Medicine
- Discipline: Medicine
- Language: English

Publication details
- History: 1922–present
- Publisher: Wolters Kluwer
- Frequency: Bimonthly
- Impact factor: 1.889 (2020)

Standard abbreviations
- ISO 4: Medicine (Baltimore)

Indexing
- CODEN: MEDIAV
- ISSN: 0025-7974 (print) 1536-5964 (web)
- LCCN: 32003850
- OCLC no.: 807498951

Links
- Journal homepage; Online access; Online archive;

= Medicine (Lippincott Williams & Wilkins journal) =

Medicine is an open access peer-reviewed medical journal published by Lippincott Williams & Wilkins, an imprint of Wolters Kluwer.
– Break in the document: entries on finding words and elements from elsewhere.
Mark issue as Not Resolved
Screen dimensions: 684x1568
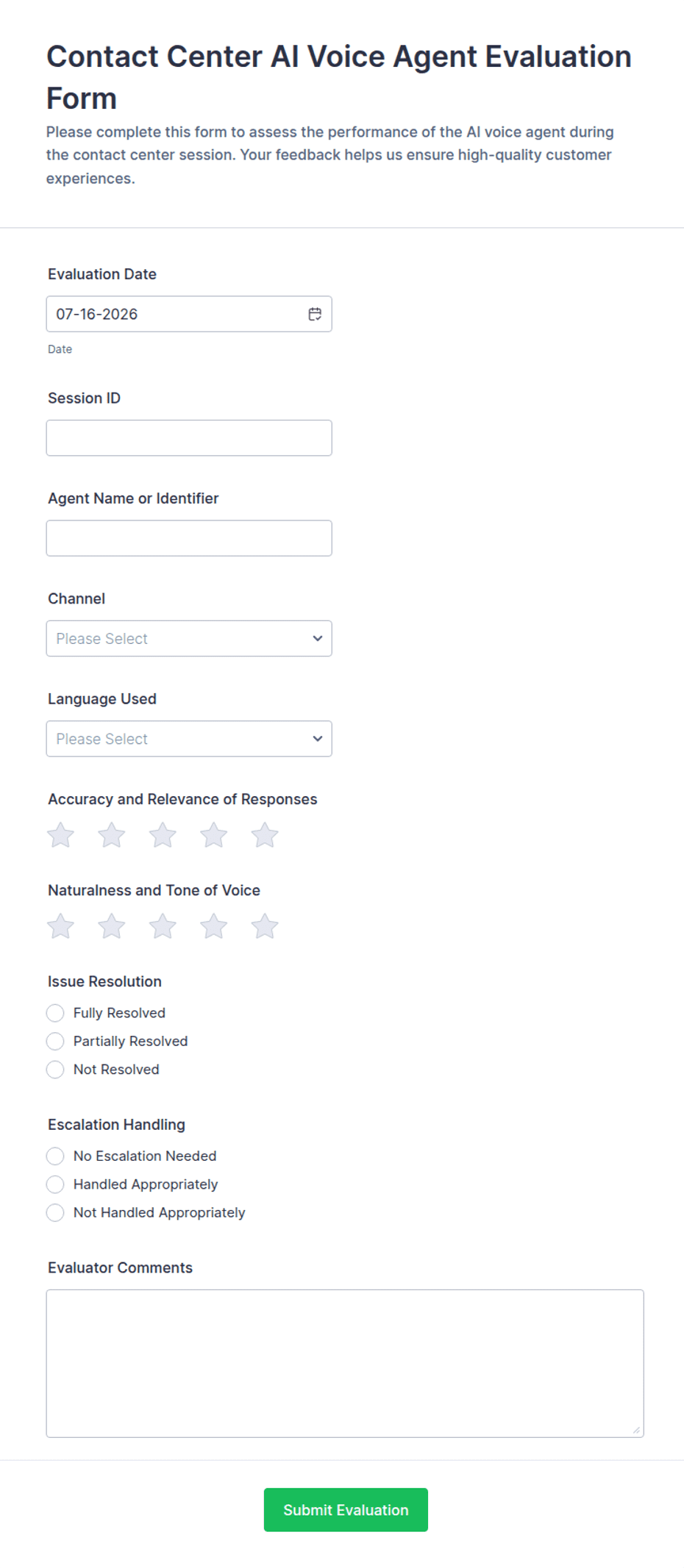55,1070
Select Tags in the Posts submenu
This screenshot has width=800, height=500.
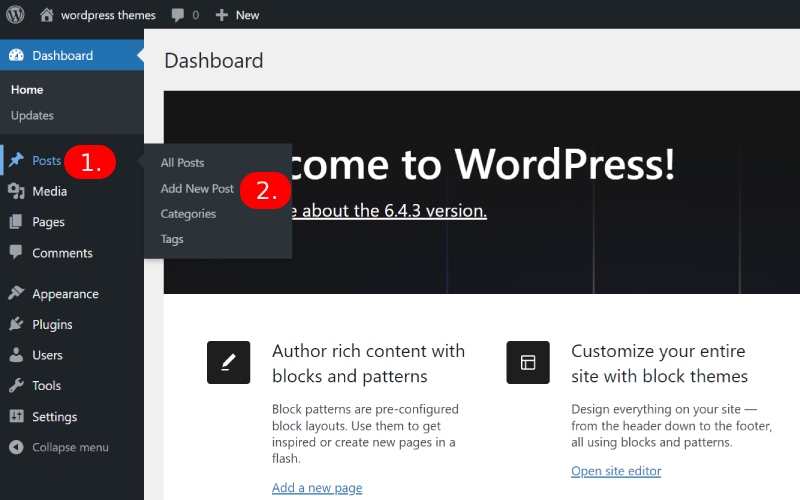pyautogui.click(x=172, y=240)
It was established in 1922. Of general medical journals still in publication since 1959, Medicine had the highest number of citations per paper between 1959 and 2009. The journal covers all aspects of clinical medicine and publishes in over 43 specialty subjects.
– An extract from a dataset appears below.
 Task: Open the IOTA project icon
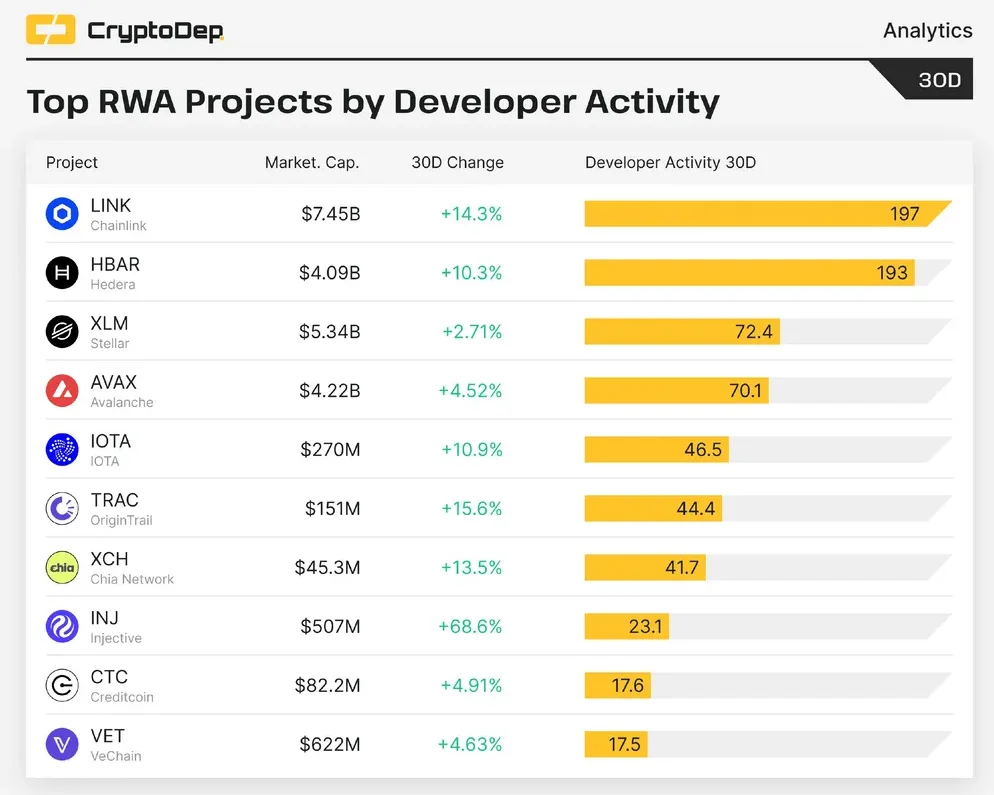[62, 449]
Medicine is now a fully open access mega journal publication, publishing original research across a broad spectrum of medical scientific disciplines and sub–specialties.

== Abstracting and indexing ==
The journal is abstracted and indexed in:

- Index Medicus/MEDLINE/PubMed
- Science Citation Index
- Current Contents/Clinical Medicine
- Current Contents/Life Sciences
- BIOSIS Previews

== 2025 retractions ==
In 2025, a team of Iraqi researchers published a paper in the journal describing an asymptomatic case of Ectopia cordis interna. A private inquiry later indicated that the report had been based on a 2015 hoax. The journal eventually retracted the article, and 5 others articles by the same authors.